Abstract Eve Laroche-Pinel | Kaylah Vasquez | Madison Flasco | Monica Cooper | Marc Fuchs | Luca Brillante

Scalable Vine-Level Assessment of Grapevine Red Blotch Virus Infections from Aerial Hyperspectral Images

Eve Laroche-Pinel, Kaylah Vasquez, Madison Flasco, Monica Cooper, Marc Fuchs, and Luca Brillante*
*Department of Viticulture and Enology, California State University Fresno, 2360 E Barstow Ave, Fresno, CA, 93740 (lucabrillante@csufresno.edu)

Grapevine red blotch virus (GRBV) poses a significant threat to viticulture, leading to substantial economic losses because infected vines must be removed to prevent further spread. In this study conducted in October 2021 within a 3-ha Cabernet franc vineyard, we employed hyperspectral remote sensing with a drone-mounted camera to enhance efficiency of red blotch virus detection. The hyperspectral camera captured images in 25 spectral bands within the visible to near-infrared (VIS-NIR) domains (520 to 820 nm).

A total of 264 vines were selected randomly and sampled for PCR analysis to confirm the red blotch virus’s presence. Concurrently, images were acquired using the drone and processed through segmentation techniques to extract the vine canopy signal of the selected vines. Additionally, field experts visually inspected the vines to identify infected plants. The accuracies of both the hyperspectral images and the expert assessments were compared to the PCR results.

Six machine-learning models were trained using spectral bands as predictors. Additionally, a radiative transfer model (PROSPECT) was applied in reverse mode to predict leaf pigment concentration (anthocyanins, carotenoids, and chlorophyll) based on vine reflectance, and the output was explored as an alternative set of predictors for detecting vine infections. The overall accuracy reached 87.0% using raw spectral images and 81.4% using the PROSPECT output. The highest feature importance was attributed to the estimated anthocyanin content in leaves.

This preliminary study marks a crucial advancement toward developing an automatic system for the plant-level detection of red blotch-infected vines. Integrating hyperspectral remote sensing, PCR analysis, and machine learning techniques demonstrates promising potential for more efficient and accurate identification and management of red blotch viruses in vineyards.

Funding Support: CDFA SCBGP, CSU ARI, F3, CDFA-PDGWSS

▶ _Data section_
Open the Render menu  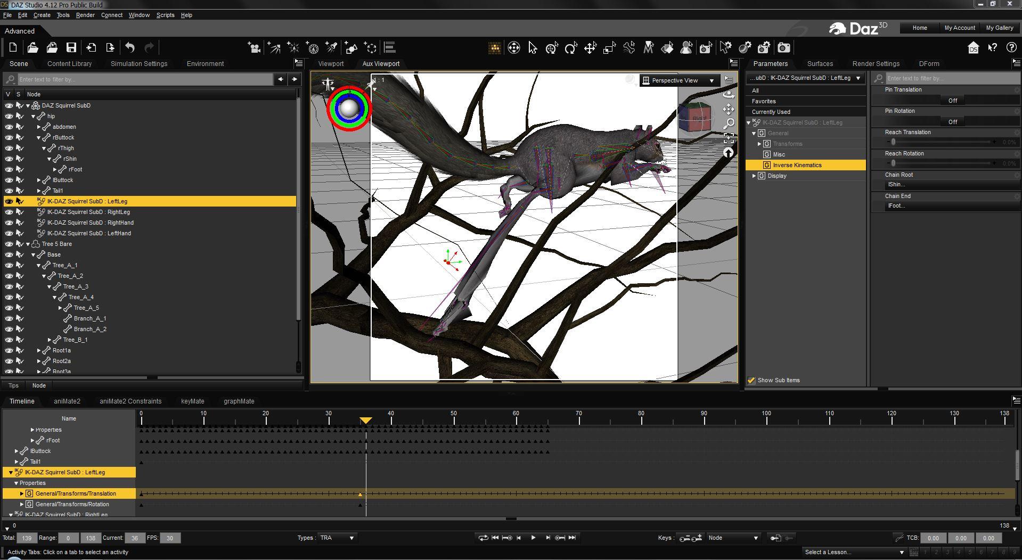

==

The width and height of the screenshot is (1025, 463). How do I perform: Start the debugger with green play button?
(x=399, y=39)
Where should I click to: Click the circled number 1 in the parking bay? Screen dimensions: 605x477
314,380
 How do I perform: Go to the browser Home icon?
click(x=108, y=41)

▶ _Assignment 1_
In the red blotch abstract, how many vines were randomly selected and sampled for PCR analysis?
▶ _Assignment 2_
Please retype the red blotch abstract from the words "Six machine-learning models" to the words "content in leaves.".

▶ _Expected answer 1_
264 vines.

▶ _Expected answer 2_
Six machine-learning models were trained using spectral bands as predictors. Additionally, a radiative transfer model (PROSPECT) was applied in reverse mode to predict leaf pigment concentration (anthocyanins, carotenoids, and chlorophyll) based on vine reflectance, and the output was explored as an alternative set of predictors for detecting vine infections. The overall accuracy reached 87.0% using raw spectral images and 81.4% using the PROSPECT output. The highest feature importance was attributed to the estimated anthocyanin content in leaves.